“Kunjungan Kasih Telah Mengubah Tabiatku”

Jurnalis : Himawan Susanto , Fotografer : Himawan Susanto
 
foto

Untuk menjaga hatinya, Endang selalu membawa buku kata perenungan 108 Master Cheng Yen di sakunya. Dengan buku ini, banyak manfaat kehidupan diperoleh, untuk dirinya, keluarga, dan orang di sekelilingnya.

 

Awalnya, malam itu Endang Supriatna masih terlihat penuh senyum saat dipersilahkan naik ke atas panggung oleh pembawa acara dan berbagi cerita di atas podium yang telah disediakan untuknya. Kata-kata pun lalu meluncur deras darinya yang bercerita tentang perkenalannya dengan Tzu Chi. 

 

 

Jodoh itu Harus Diusahakan
“(Saya) tahu Tzu Chi dari DAAI TV. Saya lihat awalnya juga ga tau. Saya kira stasiun televisi apa. Dai (dai=juru dakwah Muslim –red) kan artinya Muslim. Tapi kok kelihatannya banyak (maaf) Tionghoanya,” tutur Endang mula-mula. Karena itu, ia pun lalu mencari Tzu Chi hingga akhirnya tiba di RSKB Cinta Kasih Tzu Chi Cengkareng, Jakarta Barat. Di sana karena takut, ia pun tidak berani untuk masuk bertanya. Yang dipikirkannya saat itu adalah ia takut tidak diterima. Ia pun sempat datang melihat kantor Tzu Chi di Mangga Dua, Jakarta. Setibanya di sana, ia kembali melihat kebanyakan komunitasnya orang Tionghoa. Kembali, ia pun tak berani untuk masuk dan mengenal Tzu Chi.

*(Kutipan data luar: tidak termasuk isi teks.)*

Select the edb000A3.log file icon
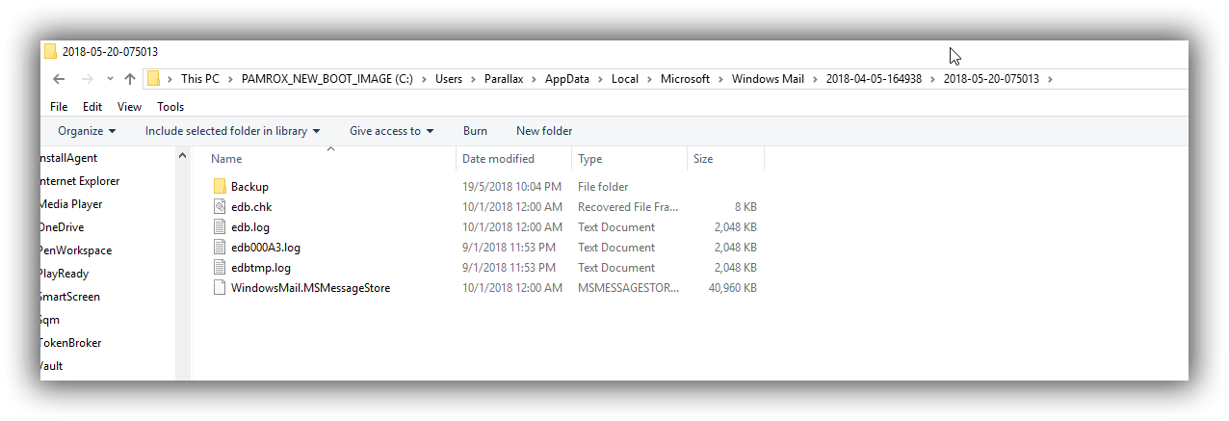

Melihat itu, istrinya pun berujar, “Kamu tidak usah cari ke mana-mana, kalau belum jodoh kita tidak bisa.” Suatu saat, Endang yang seorang salesman cat ini menemui Asen Shixiong, salah satu konsumennya di daerah Kelapa Gading. Lalu Asen mengajaknya bergabung menjadi relawan Tzu Chi. “Dari situ (saya) baru tahu dan mulai ikut,” ujarnya.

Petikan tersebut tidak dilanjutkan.